◆ PROBLEM REQUIREMENTS ◆
In the listing that follows, count every line holding the word "computer" and give only the count.

◆ RECORDS SUPPLIED ◆
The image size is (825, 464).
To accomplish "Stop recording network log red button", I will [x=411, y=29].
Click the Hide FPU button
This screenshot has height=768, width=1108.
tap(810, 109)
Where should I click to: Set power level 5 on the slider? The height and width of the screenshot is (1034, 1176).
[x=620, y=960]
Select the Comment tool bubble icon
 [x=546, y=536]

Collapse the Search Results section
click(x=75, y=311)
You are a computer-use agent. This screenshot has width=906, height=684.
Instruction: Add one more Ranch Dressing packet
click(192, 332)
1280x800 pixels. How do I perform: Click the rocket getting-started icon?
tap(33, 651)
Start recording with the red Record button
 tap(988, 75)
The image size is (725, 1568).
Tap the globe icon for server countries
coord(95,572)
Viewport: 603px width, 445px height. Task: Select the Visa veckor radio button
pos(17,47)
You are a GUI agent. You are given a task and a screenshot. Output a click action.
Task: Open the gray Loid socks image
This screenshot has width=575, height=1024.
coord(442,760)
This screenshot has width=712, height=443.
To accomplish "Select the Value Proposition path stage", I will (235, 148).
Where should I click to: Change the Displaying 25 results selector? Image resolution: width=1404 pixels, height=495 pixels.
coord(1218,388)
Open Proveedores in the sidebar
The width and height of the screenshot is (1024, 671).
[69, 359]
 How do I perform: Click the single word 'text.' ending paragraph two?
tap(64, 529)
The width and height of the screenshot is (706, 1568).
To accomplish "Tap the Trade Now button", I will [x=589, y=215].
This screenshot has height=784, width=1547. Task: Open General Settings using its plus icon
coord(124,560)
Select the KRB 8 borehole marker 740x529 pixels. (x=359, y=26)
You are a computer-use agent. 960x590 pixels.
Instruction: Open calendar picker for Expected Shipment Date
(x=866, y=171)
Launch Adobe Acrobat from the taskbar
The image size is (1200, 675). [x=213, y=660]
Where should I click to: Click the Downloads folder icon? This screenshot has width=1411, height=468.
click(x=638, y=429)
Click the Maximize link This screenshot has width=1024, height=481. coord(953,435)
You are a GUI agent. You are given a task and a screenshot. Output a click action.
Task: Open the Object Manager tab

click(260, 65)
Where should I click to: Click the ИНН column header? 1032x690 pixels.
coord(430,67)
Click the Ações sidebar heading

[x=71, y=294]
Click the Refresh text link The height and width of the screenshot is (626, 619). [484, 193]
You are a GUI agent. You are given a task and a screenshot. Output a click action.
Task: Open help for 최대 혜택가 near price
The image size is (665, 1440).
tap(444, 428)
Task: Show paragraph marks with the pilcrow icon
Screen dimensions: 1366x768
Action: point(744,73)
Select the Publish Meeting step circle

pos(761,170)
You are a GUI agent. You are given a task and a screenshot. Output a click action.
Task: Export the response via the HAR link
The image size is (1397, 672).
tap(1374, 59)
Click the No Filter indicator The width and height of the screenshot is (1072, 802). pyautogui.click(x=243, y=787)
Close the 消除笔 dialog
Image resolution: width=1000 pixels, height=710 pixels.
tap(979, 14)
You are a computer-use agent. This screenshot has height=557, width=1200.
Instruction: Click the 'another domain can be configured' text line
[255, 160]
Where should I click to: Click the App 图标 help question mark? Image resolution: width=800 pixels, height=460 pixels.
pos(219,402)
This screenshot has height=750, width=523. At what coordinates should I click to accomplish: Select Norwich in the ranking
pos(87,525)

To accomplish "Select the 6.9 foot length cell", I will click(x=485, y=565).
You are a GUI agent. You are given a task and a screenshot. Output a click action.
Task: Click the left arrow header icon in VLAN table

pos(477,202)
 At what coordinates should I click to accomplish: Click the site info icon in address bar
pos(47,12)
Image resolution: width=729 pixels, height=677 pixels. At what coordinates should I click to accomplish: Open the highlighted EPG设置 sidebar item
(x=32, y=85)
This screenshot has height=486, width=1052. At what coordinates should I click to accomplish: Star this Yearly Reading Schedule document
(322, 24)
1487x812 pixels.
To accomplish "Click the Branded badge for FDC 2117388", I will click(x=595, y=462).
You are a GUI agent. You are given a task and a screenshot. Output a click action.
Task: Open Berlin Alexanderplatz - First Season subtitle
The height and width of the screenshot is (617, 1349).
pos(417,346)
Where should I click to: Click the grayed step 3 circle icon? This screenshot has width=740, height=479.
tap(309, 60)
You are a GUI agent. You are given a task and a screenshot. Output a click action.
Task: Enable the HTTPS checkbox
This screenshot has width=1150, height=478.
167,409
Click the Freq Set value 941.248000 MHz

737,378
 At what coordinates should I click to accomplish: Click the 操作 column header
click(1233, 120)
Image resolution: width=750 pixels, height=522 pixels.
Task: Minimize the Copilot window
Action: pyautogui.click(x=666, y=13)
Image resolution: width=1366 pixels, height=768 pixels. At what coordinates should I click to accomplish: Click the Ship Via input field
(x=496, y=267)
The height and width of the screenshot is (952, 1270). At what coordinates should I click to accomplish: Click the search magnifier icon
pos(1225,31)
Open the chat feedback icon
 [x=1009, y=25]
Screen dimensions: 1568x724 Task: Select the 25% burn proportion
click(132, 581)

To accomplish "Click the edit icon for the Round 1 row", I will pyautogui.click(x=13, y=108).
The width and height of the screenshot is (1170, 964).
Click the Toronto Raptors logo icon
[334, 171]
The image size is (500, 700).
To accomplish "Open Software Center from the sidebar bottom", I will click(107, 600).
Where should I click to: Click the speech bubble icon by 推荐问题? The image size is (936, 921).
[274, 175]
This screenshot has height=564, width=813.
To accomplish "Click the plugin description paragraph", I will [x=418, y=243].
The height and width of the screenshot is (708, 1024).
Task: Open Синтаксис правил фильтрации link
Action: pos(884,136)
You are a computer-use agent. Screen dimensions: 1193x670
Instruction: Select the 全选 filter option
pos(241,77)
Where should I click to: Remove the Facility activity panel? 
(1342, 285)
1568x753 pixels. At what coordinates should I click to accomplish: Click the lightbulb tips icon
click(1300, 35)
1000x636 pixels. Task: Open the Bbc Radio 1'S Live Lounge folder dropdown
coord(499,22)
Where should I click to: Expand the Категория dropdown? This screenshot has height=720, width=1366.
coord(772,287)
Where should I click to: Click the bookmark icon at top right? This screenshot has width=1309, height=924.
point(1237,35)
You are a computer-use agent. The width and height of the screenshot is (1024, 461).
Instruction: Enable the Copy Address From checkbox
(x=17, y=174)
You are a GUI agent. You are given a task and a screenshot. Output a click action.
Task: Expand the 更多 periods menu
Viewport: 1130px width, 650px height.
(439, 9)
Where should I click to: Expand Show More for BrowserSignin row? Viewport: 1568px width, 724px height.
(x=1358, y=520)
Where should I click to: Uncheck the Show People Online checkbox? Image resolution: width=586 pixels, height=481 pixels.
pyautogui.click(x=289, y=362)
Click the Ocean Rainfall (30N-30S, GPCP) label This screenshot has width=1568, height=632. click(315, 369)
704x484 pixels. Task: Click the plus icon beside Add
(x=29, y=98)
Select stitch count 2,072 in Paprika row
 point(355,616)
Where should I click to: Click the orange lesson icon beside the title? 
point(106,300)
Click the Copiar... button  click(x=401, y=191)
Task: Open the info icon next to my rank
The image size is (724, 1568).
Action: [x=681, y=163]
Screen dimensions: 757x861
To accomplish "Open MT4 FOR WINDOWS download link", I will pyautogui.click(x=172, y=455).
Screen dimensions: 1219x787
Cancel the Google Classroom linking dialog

◆ SOLUTION BELOW ◆
5